* _Supplied entries_:
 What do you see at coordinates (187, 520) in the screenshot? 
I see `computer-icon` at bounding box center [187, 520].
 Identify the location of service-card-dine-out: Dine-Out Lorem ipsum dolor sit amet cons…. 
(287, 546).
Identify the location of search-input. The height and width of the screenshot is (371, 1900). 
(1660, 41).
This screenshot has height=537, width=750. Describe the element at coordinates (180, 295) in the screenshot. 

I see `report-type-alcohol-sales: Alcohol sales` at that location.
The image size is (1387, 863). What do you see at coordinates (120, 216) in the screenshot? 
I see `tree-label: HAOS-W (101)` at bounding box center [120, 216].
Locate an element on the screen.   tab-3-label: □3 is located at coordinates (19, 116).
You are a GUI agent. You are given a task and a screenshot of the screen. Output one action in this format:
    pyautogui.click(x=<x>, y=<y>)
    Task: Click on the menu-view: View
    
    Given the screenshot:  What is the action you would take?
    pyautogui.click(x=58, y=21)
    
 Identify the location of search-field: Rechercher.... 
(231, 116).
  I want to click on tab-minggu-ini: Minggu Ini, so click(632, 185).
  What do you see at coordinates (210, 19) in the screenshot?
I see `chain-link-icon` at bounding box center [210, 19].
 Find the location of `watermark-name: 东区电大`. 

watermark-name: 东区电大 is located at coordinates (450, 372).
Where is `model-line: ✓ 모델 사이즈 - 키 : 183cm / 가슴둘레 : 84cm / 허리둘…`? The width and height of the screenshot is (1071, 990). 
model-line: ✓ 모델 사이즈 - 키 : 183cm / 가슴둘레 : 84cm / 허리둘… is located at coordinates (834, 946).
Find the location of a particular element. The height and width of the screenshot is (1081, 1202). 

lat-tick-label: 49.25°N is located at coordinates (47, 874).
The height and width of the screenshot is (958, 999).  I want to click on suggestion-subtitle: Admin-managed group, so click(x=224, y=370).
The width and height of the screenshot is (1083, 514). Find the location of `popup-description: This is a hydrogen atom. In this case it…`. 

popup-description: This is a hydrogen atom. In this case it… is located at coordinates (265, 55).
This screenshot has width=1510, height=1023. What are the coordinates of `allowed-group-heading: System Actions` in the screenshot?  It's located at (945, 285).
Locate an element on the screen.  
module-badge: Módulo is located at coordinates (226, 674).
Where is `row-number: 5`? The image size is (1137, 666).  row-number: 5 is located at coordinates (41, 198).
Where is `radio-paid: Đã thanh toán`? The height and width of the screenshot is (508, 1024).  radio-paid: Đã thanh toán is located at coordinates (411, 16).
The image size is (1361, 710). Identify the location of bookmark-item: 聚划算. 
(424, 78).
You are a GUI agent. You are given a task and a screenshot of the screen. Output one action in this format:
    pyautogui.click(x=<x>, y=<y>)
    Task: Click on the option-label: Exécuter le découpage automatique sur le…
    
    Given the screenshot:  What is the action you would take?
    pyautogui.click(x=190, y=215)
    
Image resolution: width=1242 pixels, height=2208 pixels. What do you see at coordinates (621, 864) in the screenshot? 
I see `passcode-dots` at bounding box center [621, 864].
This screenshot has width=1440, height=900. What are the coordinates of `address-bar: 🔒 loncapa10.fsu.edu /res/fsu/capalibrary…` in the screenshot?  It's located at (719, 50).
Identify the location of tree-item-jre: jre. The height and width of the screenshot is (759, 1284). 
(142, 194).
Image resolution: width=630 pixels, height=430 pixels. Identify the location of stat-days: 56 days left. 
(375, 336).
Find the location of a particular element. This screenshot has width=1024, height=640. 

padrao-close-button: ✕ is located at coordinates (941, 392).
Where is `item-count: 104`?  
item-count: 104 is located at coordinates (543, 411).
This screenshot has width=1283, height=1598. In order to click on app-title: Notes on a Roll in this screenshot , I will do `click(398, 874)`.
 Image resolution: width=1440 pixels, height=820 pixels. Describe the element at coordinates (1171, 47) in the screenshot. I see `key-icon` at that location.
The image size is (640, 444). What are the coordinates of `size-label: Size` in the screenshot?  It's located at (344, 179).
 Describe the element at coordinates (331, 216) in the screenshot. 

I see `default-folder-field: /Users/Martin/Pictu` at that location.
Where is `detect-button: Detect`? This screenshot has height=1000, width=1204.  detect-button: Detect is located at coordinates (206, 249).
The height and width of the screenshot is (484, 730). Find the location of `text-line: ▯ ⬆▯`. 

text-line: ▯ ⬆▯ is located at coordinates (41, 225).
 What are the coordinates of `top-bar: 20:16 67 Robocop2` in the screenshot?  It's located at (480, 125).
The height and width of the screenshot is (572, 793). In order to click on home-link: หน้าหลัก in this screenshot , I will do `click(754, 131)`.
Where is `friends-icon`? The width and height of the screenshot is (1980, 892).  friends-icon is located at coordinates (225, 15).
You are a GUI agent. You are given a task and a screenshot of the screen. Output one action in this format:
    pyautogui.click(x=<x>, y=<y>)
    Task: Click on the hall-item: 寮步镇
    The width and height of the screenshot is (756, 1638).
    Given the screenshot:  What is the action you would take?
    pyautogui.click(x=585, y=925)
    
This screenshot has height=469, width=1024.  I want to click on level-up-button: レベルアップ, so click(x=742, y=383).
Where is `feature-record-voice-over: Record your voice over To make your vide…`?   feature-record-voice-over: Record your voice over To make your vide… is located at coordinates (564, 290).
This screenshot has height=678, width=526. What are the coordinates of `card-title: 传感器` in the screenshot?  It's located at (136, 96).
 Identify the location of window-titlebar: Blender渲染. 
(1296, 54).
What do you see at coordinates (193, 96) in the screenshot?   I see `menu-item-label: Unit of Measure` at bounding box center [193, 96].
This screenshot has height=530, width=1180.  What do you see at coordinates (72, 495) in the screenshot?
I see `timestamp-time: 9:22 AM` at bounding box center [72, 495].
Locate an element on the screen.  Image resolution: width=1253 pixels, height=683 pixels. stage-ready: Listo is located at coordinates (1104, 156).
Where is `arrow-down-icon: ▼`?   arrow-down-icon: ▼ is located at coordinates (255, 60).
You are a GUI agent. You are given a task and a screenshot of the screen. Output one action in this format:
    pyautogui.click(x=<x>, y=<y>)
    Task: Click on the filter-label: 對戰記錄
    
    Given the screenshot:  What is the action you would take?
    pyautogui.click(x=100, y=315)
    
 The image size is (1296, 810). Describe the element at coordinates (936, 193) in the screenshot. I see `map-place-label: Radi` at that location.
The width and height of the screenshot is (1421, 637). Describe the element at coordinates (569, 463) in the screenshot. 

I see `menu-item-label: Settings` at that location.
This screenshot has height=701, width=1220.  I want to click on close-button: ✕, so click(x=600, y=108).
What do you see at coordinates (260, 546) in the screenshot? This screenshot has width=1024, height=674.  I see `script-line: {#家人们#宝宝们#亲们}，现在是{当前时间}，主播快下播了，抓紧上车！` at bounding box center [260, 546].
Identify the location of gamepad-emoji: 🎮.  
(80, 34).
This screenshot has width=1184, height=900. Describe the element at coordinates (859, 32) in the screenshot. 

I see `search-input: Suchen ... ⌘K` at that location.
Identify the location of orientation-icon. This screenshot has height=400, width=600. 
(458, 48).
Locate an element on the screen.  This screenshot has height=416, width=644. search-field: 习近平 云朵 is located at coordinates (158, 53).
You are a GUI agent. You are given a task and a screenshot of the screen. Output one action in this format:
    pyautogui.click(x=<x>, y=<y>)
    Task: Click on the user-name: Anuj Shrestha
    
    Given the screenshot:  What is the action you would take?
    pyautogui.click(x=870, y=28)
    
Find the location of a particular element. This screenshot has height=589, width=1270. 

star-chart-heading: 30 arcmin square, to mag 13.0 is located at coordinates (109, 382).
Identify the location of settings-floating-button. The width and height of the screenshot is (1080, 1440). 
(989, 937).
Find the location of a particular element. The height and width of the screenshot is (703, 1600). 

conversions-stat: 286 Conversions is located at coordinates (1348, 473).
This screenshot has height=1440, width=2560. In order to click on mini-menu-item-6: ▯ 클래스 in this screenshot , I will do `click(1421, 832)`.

* _Exercise brief_: Render the material as a Markdown table with the columns Index and Entry, starting at the line containing "The height and width of the screenshot is (572, 793)." and stopping after the line containing "The image size is (1296, 810).". Number each row and omit blank lines.

* _Reply_:
| Index | Entry |
|---|---|
| 1 | The height and width of the screenshot is (572, 793). In order to click on home-link: หน้าหลัก in this screenshot , I will do `click(754, 131)`. |
| 2 | Where is `friends-icon`? The width and height of the screenshot is (1980, 892).  friends-icon is located at coordinates (225, 15). |
| 3 | You are a GUI agent. You are given a task and a screenshot of the screen. Output one action in this format: |
| 4 |     pyautogui.click(x=<x>, y=<y>) |
| 5 |     Task: Click on the hall-item: 寮步镇 |
| 6 |     The width and height of the screenshot is (756, 1638). |
| 7 |     Given the screenshot:  What is the action you would take? |
| 8 |     pyautogui.click(x=585, y=925) |
| 9 | This screenshot has height=469, width=1024.  I want to click on level-up-button: レベルアップ, so click(x=742, y=383). |
| 10 | Where is `feature-record-voice-over: Record your voice over To make your vide…`?   feature-record-voice-over: Record your voice over To make your vide… is located at coordinates (564, 290). |
| 11 | This screenshot has height=678, width=526. What are the coordinates of `card-title: 传感器` in the screenshot?  It's located at (136, 96). |
| 12 |  Identify the location of window-titlebar: Blender渲染.  |
| 13 | (1296, 54). |
| 14 | What do you see at coordinates (193, 96) in the screenshot?   I see `menu-item-label: Unit of Measure` at bounding box center [193, 96]. |
| 15 | This screenshot has height=530, width=1180.  What do you see at coordinates (72, 495) in the screenshot? |
| 16 | I see `timestamp-time: 9:22 AM` at bounding box center [72, 495]. |
| 17 | Locate an element on the screen.  Image resolution: width=1253 pixels, height=683 pixels. stage-ready: Listo is located at coordinates (1104, 156). |
| 18 | Where is `arrow-down-icon: ▼`?   arrow-down-icon: ▼ is located at coordinates (255, 60). |
| 19 | You are a GUI agent. You are given a task and a screenshot of the screen. Output one action in this format: |
| 20 |     pyautogui.click(x=<x>, y=<y>) |
| 21 |     Task: Click on the filter-label: 對戰記錄 |
| 22 |     Given the screenshot:  What is the action you would take? |
| 23 |     pyautogui.click(x=100, y=315) |
| 24 |  The image size is (1296, 810). Describe the element at coordinates (936, 193) in the screenshot. I see `map-place-label: Radi` at that location. |